令和8年03月31日付

 先日、友人の引っ越しを手伝った▼最低限のものだけで暮らし、物を増やさないよう気をつけている人なので簡単に片付くかと思ったが、それでも詰めてみれば結構な大荷物だった▼「暮らすって物入りね」―映画『魔女の宅急便』の主人公が新生活を始めるに際してそうぼやくシーンがあるけれど、生活を営むって、1人でも本当におおごとなのだと実感した▼自分の場合、引っ越しの経験は多分それほど多くない▼最初は18歳で上京した時。そして約10年後に大船渡へ帰ってきた時。そこからわりとすぐ昔の小社だった建物へ移ったが、1年未満で被災。
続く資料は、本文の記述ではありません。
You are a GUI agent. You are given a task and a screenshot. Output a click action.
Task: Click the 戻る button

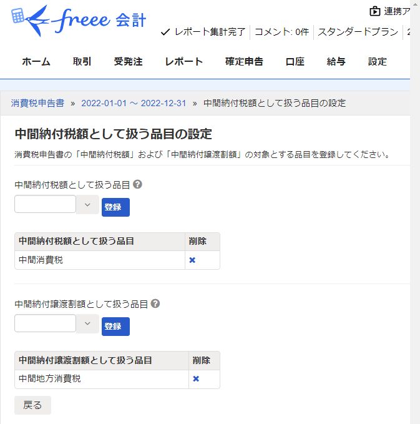click(32, 405)
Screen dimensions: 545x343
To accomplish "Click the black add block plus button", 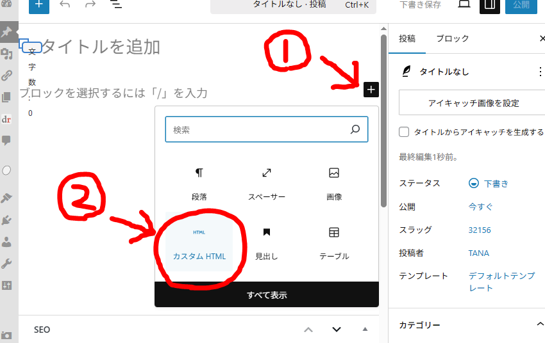I will (x=371, y=90).
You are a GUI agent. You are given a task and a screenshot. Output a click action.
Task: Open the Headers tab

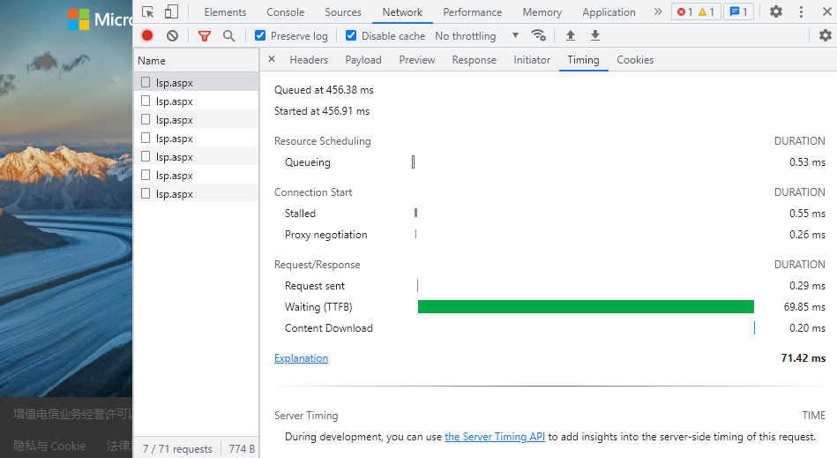[309, 60]
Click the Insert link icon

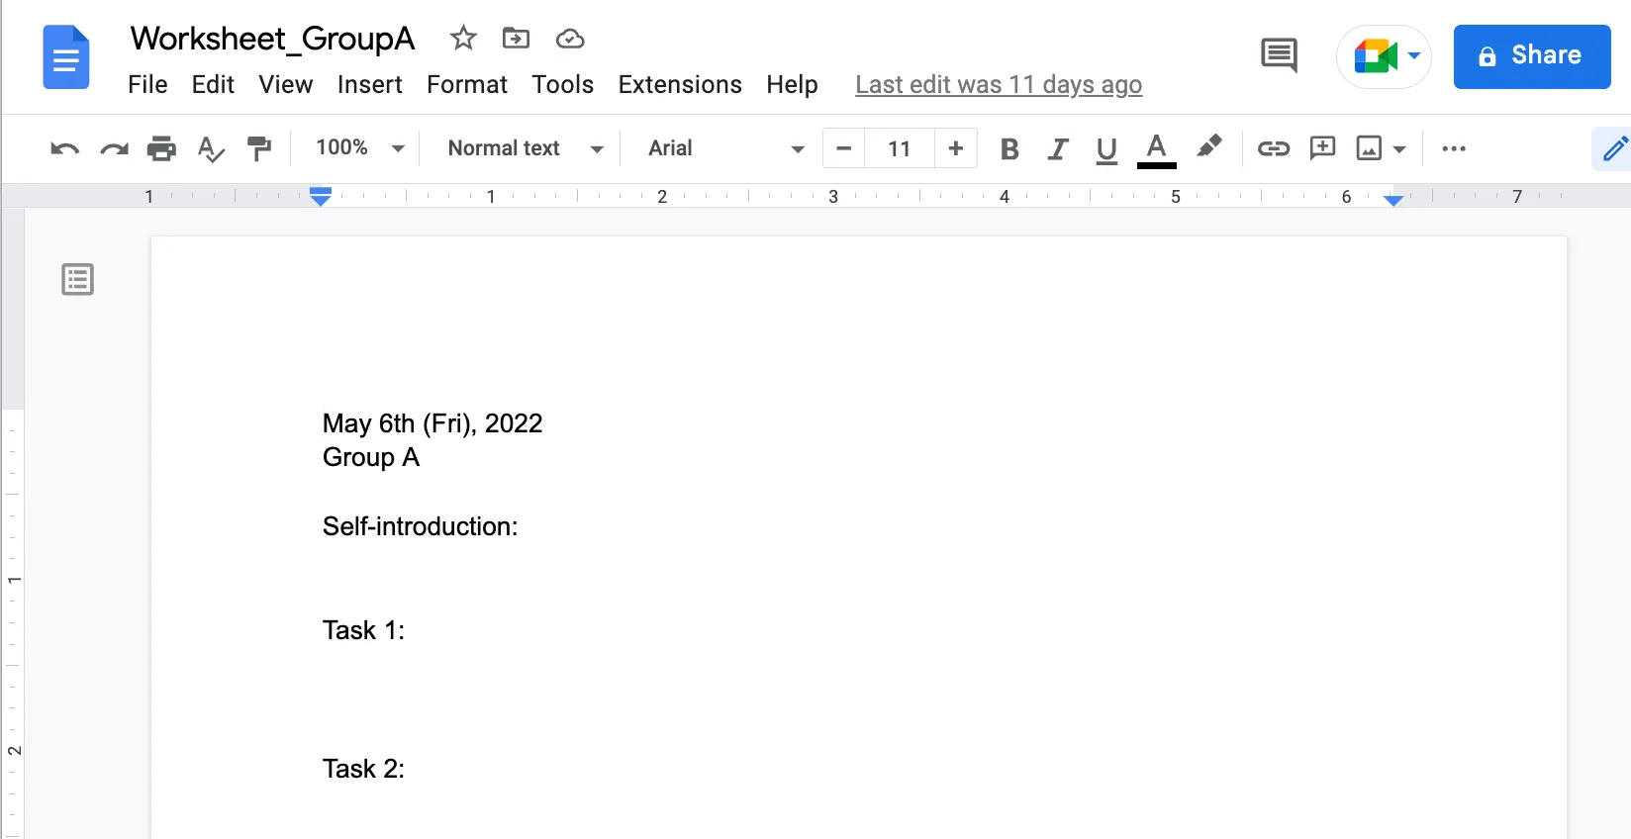(x=1273, y=148)
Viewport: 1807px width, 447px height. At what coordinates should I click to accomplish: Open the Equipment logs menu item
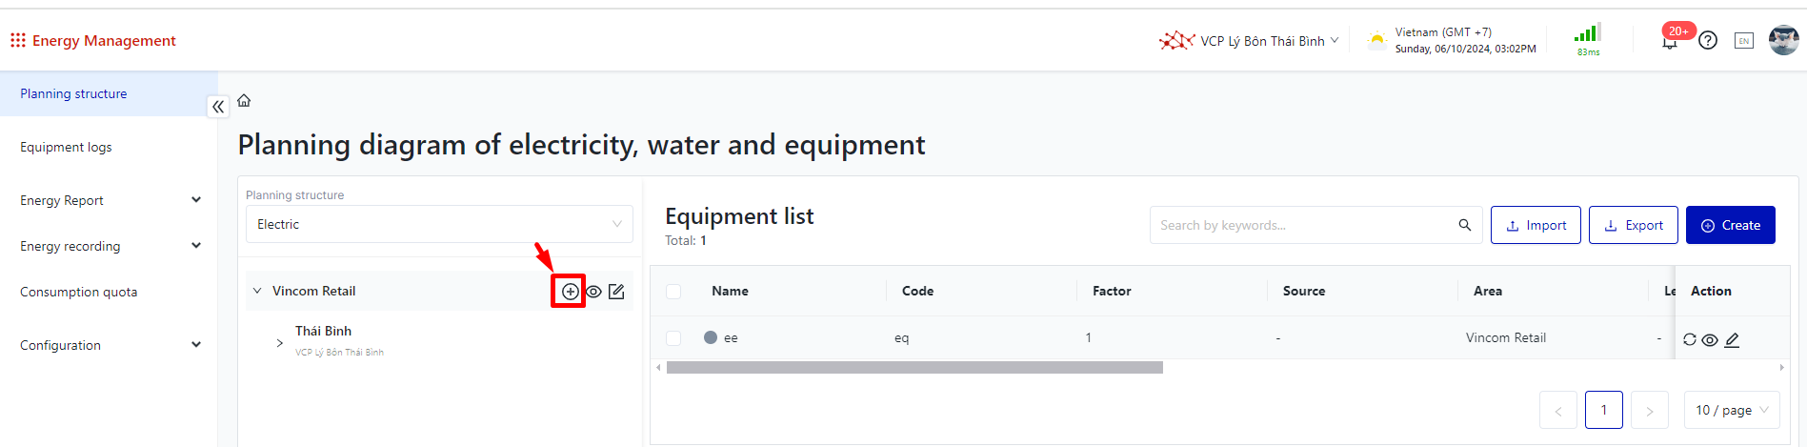pyautogui.click(x=66, y=147)
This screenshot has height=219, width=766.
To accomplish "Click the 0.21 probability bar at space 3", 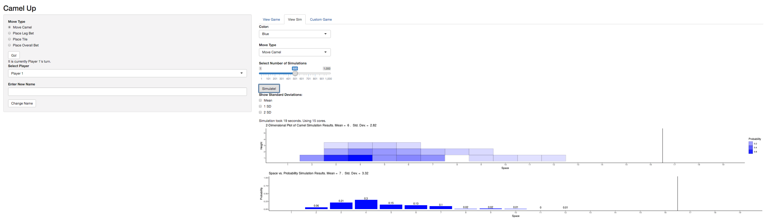I will click(x=341, y=206).
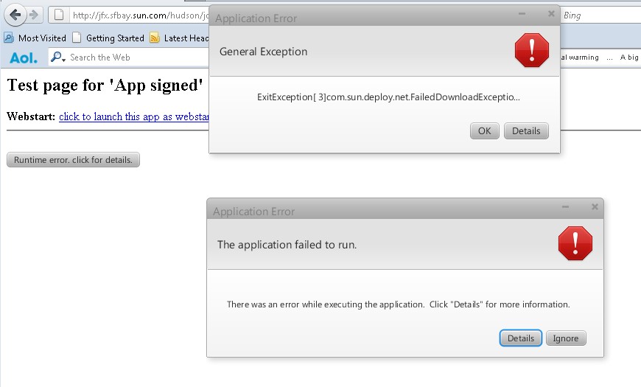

着の身着のまま実家に転がり込んだことを〝引っ越し〟に含めなければ…まあ、3回か▼その中で最も思い出深く、忘れ難いのはやはり、初めて1人暮らしを始めた時のことだ▼自分だけの皿、自分だけの本棚、自分だけの冷蔵庫と電子レンジ…何もかも自分のためだけにそろえてもらった興奮。同時に「暮らすって物入りね」と知り、親がかりで生きてきたことを初めて意識して、感謝したものだった▼1人暮らしは楽しさも寂しさもすべて自分のもの。苦い経験も失敗も、生きるかてになる―▼この季節の量販店に行くとよく出会う、単身生活を始めるらしき若者たちに対し心の中でそんなふうに余計なお世話を焼きながら、こっそりとエールを送っている。